[R] Re: group definition for a bootstrap

Wed Jul 28 14:25:54 CEST 2004

Hi,
There dose not seem to be any other replies so far, may be because the question
is not quite clear. Do you want a separate estimation of the 'precision of the mean'
for each age by quarter subsample? This reply is based on that interpretation.
If not, you may need some sort of stratified bootstrap (see the article by Canty 
mentioned in the code below).
Also, since you want to use the bootstrap for the mean, are the (age by quarter)
subsample sizes small, or the subsamples heavily skewed?
In any case it is better to use the package boot by Canty and Ripley than programming 
from scratch. A good introduction to this package is written by Angelo J. Canty in R 
Newsletter 2/3, December 2002. 
The following code first generates an aretificial (large) data frame dd with the same structure
as your fram d. Then it performs bootstrap calculations in each age by quarter subsample.
The output includes for each subsample bootstrap based bias and standard error for the mean,
plots for checking discreteness problems of the bootstrap and normal and BCa confidence intervals.

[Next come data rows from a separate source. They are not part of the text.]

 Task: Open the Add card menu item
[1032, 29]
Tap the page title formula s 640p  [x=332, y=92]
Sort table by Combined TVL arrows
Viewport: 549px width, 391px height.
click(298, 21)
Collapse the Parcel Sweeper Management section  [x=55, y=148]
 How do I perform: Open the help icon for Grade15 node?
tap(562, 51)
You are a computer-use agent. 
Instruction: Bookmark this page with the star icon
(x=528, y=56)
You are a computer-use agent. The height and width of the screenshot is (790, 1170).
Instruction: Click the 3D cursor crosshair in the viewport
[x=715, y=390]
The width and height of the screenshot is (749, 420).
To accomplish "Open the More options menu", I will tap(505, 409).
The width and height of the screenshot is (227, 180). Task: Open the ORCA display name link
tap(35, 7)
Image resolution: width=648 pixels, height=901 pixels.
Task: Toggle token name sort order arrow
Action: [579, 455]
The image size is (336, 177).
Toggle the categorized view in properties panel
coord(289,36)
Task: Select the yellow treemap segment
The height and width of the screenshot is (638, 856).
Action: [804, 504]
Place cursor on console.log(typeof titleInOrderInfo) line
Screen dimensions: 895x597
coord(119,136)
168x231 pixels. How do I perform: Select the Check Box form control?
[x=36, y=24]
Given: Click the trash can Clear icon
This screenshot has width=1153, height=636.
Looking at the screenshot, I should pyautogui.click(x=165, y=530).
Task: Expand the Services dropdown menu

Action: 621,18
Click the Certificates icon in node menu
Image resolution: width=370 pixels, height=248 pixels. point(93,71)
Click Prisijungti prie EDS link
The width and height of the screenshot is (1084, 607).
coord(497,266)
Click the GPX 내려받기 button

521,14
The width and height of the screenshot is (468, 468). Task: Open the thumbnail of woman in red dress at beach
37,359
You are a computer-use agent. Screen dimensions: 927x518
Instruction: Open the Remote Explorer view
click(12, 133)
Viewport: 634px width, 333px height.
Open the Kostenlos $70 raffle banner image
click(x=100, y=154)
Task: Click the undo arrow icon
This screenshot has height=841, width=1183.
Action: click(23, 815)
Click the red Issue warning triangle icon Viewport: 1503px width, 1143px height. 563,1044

To use this code for your sample it should suffice to set 

dd <- d

and start at the line
# prepares bootstrap procedure for the mean

in the code. The code has been checked for the large artificial sample generated.
It will probably break down if some subsamples are empty or nearly so.
And there may be discreteness problems if some subsamples are small, although the
bootstrap is fairly stable for means.

Best,
Tore Wentzel-Larsen

# 'Group definition for a bootstrap'

# generates artificial data frame dd to use (age and quarter as factors in case they are in your data):
nn <- floor(runif(1,1000,2000)) # random sample size
dd <- data.frame(factor(floor(runif(nn,0,6))), factor(floor(runif(nn,1,5))), rnorm(nn,15,3))
names(dd) <- c('age','quarter','x')

# prepares bootstrap procedure for the mean
#	(cf the article by Angelo J. Canty in R Newsletter 2/3, December 2002):

library(boot)
mean.w <- function(xx,ww) sum(xx*ww)

# means, with bootstrap estimates of bias and standard error,
#	for each age by quarter subsample:

nboot <- 1000 # number of bootstrap replications

par(ask = TRUE) # prompts before next plot
for (age in 0:5)
{
for (quarter in 1:4)
{
dd.sub <- dd[dd$age==age&dd$quarter==quarter,] # the subsample
boot.subsample <- boot(data=dd.sub$x, statistic=mean.w, R=nboot, stype='w')
print(boot.subsample)
print(c('age:', age, 'quarter:', quarter)) # for keeping track of the subsamples
plot(boot.subsample,) # checks for discreteness problems
# bootstrap confidence intervals (normal based and BCa):
ci.subsample <- boot.ci(boot.subsample, type=c('norm','bca'), conf=c(.95))
print(ci.subsample)
} 
}

par(ask = FALSE) # back to default setting for ask

> Hi,
> This is probably really simple, but I am clearly not R-minded, I have read
> the help files, and reread them, and I still can't work out what to do...
> I have a data frame (d) with 3 columns (age (0-5), quarter (1-4) and x).
> I want to estimate the precision of my mean x by age and quarter, so I want
> to carry out a bootstrap for each group.
> I am trying to do this within a loop, so I don't have to retype the whole
> thing out 20 times ...
> This is what I have done:
> 
> n = length (d$x)
> N = 1000
> stat = numeric(N)
> for (i in 1:N) {
> d$x2 = sample (d$x, n, replace=T)
> stat[i] = mean(d$x2)
> }
> 
> I believe I should define the age and quarter groups in the line straight
> after "for" - using the split function, or should I use some variant of
> [d$age == "1" & d$quarter =="1"] in the sample definition?
> Please don't think I am looking for an easy answer - I have been puzzling
> for this for over a week already :(
> (I am using R1.9 under MS W2000)
> Thank you in advance
> Louize